* Records provided
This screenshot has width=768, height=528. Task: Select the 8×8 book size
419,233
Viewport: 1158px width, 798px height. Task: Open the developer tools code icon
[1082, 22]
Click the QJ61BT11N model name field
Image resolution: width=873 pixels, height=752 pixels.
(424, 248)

* What the task requires
Your job here is to copy the entries above exactly.

* Exercise response
This screenshot has width=768, height=528. Task: Select the 8×8 book size
419,233
Viewport: 1158px width, 798px height. Task: Open the developer tools code icon
[1082, 22]
Click the QJ61BT11N model name field
Image resolution: width=873 pixels, height=752 pixels.
(424, 248)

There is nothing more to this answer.